SACRAMENTO (CBS13) — The Sacramento City Council voted unanimously to fund a controversial $1.5 million program to combat gun violence.

Sunday's deadly shooting at Meadowview Park prompted the special meeting Tuesday night at city hall, preceding the regular council meeting.

Forty-nine-year-old father Ernie Cadena was killed when shots rang out Sunday afternoon at the popular Sacramento neighborhood park.

"He was working hard, he did what he could for his daughter and his girlfriend and his baby to come. I don't think he expected this at all," said Cadena's cousin Inez Sutton.

Cadena was spending the day at the park while his friend C-Bo, a well-known Sacramento rapper, was filming a music video. The artist had announced his video shoot on Instagram, writing, "let's go Sactown OG's will be outside."

"It's a sad, senseless shooting that shouldn't have happened," said close friend Allen Brown.

As families gathered to mourn Tuesday night, inside city hall chambers there was a strong show of support for the Advanced Peace program.

"If we don't try something different, we're gonna continue to see these patterns," said Mayor Darrell Steinberg.

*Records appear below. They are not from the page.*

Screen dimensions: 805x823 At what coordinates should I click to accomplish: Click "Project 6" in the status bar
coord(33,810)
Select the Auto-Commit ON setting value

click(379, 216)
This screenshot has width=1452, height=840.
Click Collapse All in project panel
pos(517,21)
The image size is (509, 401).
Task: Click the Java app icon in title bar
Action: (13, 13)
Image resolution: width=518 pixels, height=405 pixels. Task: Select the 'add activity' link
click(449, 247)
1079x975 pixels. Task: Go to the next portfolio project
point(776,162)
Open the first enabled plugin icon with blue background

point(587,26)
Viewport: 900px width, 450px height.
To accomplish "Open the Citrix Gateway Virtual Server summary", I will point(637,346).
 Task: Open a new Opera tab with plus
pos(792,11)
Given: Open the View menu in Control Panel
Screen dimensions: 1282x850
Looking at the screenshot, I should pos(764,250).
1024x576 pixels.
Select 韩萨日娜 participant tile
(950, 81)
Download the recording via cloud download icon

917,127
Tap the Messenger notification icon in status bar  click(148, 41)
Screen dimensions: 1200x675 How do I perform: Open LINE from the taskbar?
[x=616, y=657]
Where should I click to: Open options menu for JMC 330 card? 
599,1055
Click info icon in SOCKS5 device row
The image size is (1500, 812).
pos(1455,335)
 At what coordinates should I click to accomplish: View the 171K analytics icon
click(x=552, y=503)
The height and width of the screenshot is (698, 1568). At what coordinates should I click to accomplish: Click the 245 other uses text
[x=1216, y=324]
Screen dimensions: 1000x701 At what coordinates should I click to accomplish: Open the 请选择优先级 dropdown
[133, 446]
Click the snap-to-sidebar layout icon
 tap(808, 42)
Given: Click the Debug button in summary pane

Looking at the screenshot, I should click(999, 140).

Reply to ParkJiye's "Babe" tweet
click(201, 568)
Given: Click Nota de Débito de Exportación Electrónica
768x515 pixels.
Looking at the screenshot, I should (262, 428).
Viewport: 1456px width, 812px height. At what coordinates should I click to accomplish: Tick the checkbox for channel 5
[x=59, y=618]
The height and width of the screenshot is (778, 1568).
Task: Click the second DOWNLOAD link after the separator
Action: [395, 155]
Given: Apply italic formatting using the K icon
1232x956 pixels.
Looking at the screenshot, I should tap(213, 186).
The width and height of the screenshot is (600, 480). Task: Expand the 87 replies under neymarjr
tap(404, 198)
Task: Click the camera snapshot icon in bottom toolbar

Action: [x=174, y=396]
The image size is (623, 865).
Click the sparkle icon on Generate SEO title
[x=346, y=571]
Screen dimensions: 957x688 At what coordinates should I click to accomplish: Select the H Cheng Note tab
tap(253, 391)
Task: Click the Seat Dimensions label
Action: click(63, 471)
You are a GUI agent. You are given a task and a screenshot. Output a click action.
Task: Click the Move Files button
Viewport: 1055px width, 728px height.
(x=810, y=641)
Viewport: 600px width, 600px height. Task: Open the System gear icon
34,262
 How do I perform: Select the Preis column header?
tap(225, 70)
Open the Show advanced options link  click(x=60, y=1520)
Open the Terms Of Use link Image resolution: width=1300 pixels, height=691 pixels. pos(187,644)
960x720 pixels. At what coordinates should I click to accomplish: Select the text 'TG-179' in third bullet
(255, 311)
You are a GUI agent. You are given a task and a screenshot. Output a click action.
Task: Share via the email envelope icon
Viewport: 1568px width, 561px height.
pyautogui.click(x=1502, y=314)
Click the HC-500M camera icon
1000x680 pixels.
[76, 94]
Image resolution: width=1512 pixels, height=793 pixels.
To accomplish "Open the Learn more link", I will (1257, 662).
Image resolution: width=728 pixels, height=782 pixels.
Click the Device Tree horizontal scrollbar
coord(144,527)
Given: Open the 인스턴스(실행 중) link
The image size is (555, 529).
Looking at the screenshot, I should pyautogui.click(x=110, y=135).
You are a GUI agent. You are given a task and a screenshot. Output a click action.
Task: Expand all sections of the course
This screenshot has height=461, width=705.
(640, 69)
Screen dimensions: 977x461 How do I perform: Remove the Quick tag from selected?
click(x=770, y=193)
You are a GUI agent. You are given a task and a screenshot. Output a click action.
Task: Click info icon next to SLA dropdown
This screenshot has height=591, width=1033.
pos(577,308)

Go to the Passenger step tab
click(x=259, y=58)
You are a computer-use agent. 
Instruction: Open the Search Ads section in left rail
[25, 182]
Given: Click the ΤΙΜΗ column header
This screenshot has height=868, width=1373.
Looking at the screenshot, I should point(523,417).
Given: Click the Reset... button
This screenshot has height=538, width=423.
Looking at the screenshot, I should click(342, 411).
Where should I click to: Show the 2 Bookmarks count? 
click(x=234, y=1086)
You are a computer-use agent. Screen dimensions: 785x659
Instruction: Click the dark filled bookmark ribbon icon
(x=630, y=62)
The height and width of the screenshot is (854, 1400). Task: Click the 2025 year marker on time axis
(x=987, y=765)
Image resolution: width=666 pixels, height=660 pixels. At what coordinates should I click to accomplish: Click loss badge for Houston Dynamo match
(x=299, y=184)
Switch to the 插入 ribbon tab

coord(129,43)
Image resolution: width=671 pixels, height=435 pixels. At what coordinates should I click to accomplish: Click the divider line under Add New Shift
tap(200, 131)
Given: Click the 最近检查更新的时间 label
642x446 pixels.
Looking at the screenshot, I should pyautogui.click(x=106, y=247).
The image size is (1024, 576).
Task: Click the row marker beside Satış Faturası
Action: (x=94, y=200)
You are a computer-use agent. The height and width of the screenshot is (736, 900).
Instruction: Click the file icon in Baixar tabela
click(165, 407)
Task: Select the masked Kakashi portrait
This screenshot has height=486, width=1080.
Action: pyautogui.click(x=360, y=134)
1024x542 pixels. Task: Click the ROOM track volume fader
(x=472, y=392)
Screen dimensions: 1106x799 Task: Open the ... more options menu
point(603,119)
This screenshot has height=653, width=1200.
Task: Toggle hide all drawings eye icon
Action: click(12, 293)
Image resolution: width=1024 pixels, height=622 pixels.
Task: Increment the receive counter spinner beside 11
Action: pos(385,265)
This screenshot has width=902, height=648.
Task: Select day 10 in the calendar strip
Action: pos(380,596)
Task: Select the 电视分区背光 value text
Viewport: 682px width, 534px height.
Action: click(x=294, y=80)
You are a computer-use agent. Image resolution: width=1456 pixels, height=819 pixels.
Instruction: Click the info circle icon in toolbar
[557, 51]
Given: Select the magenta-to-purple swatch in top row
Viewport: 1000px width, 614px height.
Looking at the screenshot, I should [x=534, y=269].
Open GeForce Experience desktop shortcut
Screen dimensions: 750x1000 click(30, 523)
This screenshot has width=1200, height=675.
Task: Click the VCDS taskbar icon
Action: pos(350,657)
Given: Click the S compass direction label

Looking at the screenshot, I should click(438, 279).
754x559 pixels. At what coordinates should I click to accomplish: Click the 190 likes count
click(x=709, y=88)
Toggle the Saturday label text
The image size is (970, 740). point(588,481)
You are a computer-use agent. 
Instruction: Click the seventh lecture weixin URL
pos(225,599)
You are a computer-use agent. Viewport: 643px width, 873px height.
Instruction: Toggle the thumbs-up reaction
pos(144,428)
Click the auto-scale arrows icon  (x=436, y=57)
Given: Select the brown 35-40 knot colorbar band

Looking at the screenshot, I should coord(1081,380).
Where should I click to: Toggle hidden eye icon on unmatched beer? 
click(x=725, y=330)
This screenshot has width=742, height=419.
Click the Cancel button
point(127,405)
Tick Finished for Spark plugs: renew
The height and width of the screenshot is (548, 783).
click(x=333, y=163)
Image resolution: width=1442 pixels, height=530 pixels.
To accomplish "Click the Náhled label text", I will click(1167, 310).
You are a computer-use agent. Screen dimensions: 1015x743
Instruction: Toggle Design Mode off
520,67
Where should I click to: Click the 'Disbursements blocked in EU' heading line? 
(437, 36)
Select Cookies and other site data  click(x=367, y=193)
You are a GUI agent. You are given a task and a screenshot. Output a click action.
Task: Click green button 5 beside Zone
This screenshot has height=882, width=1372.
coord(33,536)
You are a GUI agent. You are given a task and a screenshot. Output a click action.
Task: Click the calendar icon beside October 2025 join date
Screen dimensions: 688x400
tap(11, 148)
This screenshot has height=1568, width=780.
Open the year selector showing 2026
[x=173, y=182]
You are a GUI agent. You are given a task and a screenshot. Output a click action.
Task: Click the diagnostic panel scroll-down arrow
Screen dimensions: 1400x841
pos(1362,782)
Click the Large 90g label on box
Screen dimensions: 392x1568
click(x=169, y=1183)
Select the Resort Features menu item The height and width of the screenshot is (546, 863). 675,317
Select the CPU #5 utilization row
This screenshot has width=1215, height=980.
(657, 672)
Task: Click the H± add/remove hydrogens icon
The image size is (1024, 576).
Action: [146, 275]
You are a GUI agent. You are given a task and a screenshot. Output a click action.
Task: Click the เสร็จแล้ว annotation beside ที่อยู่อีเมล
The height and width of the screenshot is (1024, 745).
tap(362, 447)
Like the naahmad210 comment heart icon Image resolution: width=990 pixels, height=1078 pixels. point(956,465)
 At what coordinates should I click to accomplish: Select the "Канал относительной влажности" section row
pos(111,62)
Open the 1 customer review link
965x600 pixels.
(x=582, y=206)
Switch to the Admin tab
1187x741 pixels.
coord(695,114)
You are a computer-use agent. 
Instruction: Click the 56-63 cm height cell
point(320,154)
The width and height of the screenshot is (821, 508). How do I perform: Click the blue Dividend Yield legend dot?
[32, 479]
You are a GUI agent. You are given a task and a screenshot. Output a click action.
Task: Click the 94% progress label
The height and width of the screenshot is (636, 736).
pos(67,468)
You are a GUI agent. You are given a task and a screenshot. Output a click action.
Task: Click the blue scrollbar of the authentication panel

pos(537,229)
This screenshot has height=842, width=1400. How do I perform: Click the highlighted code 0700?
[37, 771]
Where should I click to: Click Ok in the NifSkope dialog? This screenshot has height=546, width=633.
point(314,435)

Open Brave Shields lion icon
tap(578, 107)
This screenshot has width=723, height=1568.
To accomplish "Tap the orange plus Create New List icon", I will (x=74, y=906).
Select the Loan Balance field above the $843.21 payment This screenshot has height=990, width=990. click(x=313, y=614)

The Advanced Peace program is aimed at combatting gun violence in Sacramento by targeting the roughly 50 young men who are believed to be responsible for most of the gun violence in the city. The program is one modeled after a similar, successful one in Richmond that provides participants with high-level mentorship, daily check-ins, case management, and life-goal plans. Per studies presented to the council, from 2010 to 2016 Richmond saw a 50 percent reduction in firearm assaults and 54 percent reduction in related homicides.

The city is being asked to commit $1.5 million over four years.

"It worked in Richmond, it worked in other cities, I believe it will work here, this is our opportunity," said Sacramento Pastor Les Simmons.

"If giving them positive mentorship, giving them love that they never had growing up, at the same time giving them alternatives to a life with a gun in your hand, then I'm all for it," said Nicole Clavo, a mother who lost her son JJ to gun violence in 2016.

But City Councilwoman Angelique Ashby had her concerns over the ambiguous language of the contract.

"There's nothing in this contract that says they'll need to work with police or even schools," said Ashby.

"We have no opportunity to pull out of this contract. None!" she said.

Ashby recommended changes and a one-week delay, but received much pushback from the mayor and other members of the council.

"One week delay down the line is another gang shooting, another victim, so no," said Mayor Steinberg.

Others have criticized the program for offering stipends to qualified participants for reaching their achievements.

Sheriff Scott Jones said in a statement that reads, in part, "I have fundamental objections to this program. I am against significant taxpayer funding (or any money) being paid to people just to NOT commit crimes or shoot people. They do not engage in law enforcement at all, and I have been told that if they become aware of one of the participants committing crime, they will NOT notify law enforcement."

The mayor's office says participants can qualify for a stipend, but the money comes out of the program's private funding, not taxpayer dollars.

They also add that law enforcement will be involved in helping identify the participants that may need the program.

It was a heated debate that eventually ended in a unanimous show of support, giving families some hope.